Stonehenge Fire Garden, Salisbury Plain | reviews, news & interviews
Stonehenge Fire Garden, Salisbury Plain
Stonehenge Fire Garden, Salisbury Plain
French fire-artists turn an ancient mystery into an oddly charming domestic scene
Stonehenge, the monumental mystery of Britain’s past, decked out like a laundry yard with drying white vests and flowerpots scattered among its gigantic monoliths. It makes a most disconcerting image, and it is the precursive tableau that the public should not miss if they make the trek out to Salisbury Plain tonight or tomorrow for one of the Cultural Olympiad’s stranger installations. Get there before it all starts.
For three nights only, the great landmark and treasure of world civilisation becomes the magisterially named Stonehenge Fire Garden, centrepiece of Salisbury Arts Festival, loaned to London 2012 Festival. A cunning misnomer, as by some masterly French non-sequitur, the monument has become a whimsical scene of rusting domesticity, with creaking automata cyclists made out of cannibalised farm equipment and dead alarm clocks carefully aligned with the columns, with bits of old jeans going up in flames inside rusting exhaust pipes revealing runic inscriptions as they flare, and four circular iron gazebos studded with torches in flowerpots.
The contrast of cute and mystical is very French, in terms of performance art, and it comes from Compagnie Carabosse, who tour the world putting flaming things down in international sights. One suspects these skeletal metal cyclists and runic chimneys may appear in other installation sites too, but never mind - their spindly homemadeness works quite nicely at Stonehenge, and last night attracted many hundreds, maybe thousands of people to flood across the plain to take incredulous pictures of each other.

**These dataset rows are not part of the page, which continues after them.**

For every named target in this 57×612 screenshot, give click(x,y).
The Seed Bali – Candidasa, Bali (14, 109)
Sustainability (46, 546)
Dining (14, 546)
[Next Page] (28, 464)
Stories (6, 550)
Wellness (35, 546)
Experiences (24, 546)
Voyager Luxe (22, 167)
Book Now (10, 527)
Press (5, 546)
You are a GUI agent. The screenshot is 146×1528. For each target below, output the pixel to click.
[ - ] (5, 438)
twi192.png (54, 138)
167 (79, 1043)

We too drove west through the spattering drizzle - and behold as we reached the A303, the setting sun cleared away the rain, the clouds became spectacular, and as darkness gathered the little white vests hanging up all around the great black stones began to glow with nightlights suspended in them (pictured above, © Lobster Productions).
The people-watching is as much part of this event as the weighing up of the set-up’s aesthetic values, since as soon as 9pm comes the stones are all but overwhelmed in a seething human mass. But perhaps that massing is one of Compagnie Carabosse’s messages; that Stonehenge was erected by people of much primitiveness, inventing rollers, transport for heavy objects (mysteries still unsolved), and recycling anything they had. And that a mass of humanity has swept ephemerally through the 3,000 years since then, with constantly evolving tools for entertainment - whether fire for rituals or iPhones for family videos. Stonehenge may once have been Ancient Britain’s private treasure, but for centuries it has been claimed as a universal visiting right, one of the most awesome historical monuments anywhere on Earth.
So if mystery is replaced by cosiness, and a grand evening out for the family or tourists, it’s perhaps telling us that, like London in the summer of 2012, we’ve loaned out our things to the world, for them to give us their passing take on them. Last night only the sky’s majestic, unknowable changes reflected the colossal enigma of the stones themselves. The English weather and its inscrutable mystery was part of the installation, the setting sun and the night sky gave the charming “fire garden” their blessing.